* [Directions for this task] Look below for the line that has "Оплата и доставка (390, 2266)". Set down the lines from there through the line that has "Возврат и обмен (386, 2293)", exactly as written.

* [Record set]
.....
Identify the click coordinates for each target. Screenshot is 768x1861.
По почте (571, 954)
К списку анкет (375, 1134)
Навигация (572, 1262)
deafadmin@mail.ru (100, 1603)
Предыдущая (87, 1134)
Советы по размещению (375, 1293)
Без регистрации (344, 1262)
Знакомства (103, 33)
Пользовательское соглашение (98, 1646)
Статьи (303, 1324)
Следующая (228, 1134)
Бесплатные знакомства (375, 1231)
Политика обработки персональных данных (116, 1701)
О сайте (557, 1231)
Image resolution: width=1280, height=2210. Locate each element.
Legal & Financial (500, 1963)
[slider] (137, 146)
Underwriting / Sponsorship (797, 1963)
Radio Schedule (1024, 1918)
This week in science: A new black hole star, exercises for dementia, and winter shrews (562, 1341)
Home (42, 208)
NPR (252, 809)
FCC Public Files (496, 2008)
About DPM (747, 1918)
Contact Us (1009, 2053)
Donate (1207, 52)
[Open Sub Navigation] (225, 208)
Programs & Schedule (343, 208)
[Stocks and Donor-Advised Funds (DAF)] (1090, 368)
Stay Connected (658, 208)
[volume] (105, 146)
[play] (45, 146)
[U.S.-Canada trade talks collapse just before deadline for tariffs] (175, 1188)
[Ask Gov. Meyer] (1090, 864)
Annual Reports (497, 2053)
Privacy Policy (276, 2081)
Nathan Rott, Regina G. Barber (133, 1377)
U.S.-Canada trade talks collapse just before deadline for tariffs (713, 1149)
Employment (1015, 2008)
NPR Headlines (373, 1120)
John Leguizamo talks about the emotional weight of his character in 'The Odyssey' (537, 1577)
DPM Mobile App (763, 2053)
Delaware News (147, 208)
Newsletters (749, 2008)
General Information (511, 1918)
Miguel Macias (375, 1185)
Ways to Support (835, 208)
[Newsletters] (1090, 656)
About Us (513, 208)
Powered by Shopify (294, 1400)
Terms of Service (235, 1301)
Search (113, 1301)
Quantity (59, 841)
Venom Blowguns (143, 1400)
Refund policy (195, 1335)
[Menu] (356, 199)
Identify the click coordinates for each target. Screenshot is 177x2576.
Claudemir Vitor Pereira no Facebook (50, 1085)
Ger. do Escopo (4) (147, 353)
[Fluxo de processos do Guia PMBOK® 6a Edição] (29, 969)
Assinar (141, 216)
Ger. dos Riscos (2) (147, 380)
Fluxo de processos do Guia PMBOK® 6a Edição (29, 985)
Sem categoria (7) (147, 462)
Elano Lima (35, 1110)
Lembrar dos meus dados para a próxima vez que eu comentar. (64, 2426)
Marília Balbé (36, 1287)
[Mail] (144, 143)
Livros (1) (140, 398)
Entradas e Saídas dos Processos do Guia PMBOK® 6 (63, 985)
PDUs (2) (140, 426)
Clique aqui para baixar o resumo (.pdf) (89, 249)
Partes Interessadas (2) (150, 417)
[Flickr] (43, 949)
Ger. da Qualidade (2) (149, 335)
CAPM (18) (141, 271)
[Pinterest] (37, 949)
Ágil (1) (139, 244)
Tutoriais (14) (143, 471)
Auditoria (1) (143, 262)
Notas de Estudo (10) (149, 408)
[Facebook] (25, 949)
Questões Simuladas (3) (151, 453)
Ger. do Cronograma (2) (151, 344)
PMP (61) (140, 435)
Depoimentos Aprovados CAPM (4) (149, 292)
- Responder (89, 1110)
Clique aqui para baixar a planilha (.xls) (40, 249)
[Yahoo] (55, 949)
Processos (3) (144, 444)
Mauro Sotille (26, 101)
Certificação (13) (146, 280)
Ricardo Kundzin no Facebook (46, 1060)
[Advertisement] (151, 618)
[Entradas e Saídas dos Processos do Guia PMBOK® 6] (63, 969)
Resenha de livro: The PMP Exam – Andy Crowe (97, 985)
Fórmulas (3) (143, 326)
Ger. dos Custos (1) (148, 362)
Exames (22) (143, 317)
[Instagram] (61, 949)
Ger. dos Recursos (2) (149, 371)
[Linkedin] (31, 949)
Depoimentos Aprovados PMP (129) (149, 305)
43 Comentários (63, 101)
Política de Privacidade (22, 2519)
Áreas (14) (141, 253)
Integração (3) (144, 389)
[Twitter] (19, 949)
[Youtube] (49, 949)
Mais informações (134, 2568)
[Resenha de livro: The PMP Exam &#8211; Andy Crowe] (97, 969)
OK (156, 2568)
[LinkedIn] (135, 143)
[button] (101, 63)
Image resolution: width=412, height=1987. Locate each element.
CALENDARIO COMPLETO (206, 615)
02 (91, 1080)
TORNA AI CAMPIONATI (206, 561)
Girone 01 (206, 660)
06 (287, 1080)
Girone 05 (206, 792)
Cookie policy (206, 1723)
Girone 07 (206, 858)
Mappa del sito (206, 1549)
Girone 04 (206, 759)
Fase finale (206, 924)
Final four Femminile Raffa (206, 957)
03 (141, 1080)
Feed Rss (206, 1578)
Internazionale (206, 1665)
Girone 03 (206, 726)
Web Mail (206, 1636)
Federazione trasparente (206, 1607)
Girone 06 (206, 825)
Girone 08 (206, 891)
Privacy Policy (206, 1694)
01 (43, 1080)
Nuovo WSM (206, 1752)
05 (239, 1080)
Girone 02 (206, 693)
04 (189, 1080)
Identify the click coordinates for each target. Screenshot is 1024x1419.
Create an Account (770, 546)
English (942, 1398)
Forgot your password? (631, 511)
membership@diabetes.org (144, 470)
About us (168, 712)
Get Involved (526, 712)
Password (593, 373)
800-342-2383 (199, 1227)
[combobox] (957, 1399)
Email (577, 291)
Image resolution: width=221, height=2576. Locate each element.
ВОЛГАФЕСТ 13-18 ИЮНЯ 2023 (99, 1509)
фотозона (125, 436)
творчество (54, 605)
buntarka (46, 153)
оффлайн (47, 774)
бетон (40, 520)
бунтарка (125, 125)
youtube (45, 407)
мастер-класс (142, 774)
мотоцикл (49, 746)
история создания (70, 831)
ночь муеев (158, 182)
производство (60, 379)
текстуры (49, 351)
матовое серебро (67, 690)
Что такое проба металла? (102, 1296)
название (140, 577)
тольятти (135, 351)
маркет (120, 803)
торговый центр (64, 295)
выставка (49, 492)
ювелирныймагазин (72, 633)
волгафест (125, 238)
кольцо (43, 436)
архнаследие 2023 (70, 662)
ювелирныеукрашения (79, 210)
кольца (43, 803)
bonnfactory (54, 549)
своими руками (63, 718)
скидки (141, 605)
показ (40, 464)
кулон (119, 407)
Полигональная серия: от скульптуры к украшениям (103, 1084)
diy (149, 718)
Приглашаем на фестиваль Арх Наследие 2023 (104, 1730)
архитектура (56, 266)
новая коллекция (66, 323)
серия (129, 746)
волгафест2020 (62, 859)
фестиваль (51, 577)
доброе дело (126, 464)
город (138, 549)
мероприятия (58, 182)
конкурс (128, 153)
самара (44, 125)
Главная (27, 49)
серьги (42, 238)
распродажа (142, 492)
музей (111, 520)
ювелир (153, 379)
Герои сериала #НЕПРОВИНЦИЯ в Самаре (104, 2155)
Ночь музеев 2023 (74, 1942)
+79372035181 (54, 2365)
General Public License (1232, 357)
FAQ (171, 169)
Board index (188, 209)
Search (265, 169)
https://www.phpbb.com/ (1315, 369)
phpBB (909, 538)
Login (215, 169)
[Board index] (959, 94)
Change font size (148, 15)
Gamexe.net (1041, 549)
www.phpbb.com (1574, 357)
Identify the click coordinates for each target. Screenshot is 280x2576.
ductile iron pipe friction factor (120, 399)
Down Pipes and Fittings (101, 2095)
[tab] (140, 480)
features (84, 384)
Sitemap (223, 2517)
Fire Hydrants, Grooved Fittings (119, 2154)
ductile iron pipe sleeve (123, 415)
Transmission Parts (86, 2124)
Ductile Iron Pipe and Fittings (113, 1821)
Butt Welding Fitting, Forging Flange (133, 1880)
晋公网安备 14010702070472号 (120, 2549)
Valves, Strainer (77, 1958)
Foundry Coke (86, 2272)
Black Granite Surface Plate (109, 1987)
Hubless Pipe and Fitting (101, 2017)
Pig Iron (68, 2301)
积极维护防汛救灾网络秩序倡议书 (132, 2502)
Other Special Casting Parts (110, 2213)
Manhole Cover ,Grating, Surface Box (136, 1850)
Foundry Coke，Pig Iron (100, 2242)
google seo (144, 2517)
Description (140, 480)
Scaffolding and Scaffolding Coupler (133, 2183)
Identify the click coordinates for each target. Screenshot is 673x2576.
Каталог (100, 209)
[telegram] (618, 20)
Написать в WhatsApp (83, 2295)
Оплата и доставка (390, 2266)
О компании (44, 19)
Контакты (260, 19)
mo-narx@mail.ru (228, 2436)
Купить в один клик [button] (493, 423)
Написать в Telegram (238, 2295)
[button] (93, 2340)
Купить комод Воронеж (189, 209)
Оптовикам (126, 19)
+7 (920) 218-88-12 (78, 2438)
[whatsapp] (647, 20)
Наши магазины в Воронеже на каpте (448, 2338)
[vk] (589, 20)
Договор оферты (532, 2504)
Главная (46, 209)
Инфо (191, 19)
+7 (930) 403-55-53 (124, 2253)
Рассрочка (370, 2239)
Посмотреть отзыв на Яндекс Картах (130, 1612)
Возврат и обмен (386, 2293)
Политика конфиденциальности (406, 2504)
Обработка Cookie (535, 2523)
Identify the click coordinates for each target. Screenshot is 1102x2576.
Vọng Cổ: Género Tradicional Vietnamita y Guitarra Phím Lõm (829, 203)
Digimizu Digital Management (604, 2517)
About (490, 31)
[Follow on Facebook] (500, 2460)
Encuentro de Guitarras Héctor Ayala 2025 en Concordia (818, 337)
.....
* [Answer space]
Оплата и доставка (390, 2266)
О компании (44, 19)
Контакты (260, 19)
mo-narx@mail.ru (228, 2436)
Купить в один клик [button] (493, 423)
Написать в Telegram (238, 2295)
[button] (93, 2340)
Купить комод Воронеж (189, 209)
Оптовикам (126, 19)
+7 (920) 218-88-12 (78, 2438)
[whatsapp] (647, 20)
Наши магазины в Воронеже на каpте (448, 2338)
[vk] (589, 20)
Договор оферты (532, 2504)
Главная (46, 209)
Инфо (191, 19)
+7 (930) 403-55-53 (124, 2253)
Рассрочка (370, 2239)
Посмотреть отзыв на Яндекс Картах (130, 1612)
Возврат и обмен (386, 2293)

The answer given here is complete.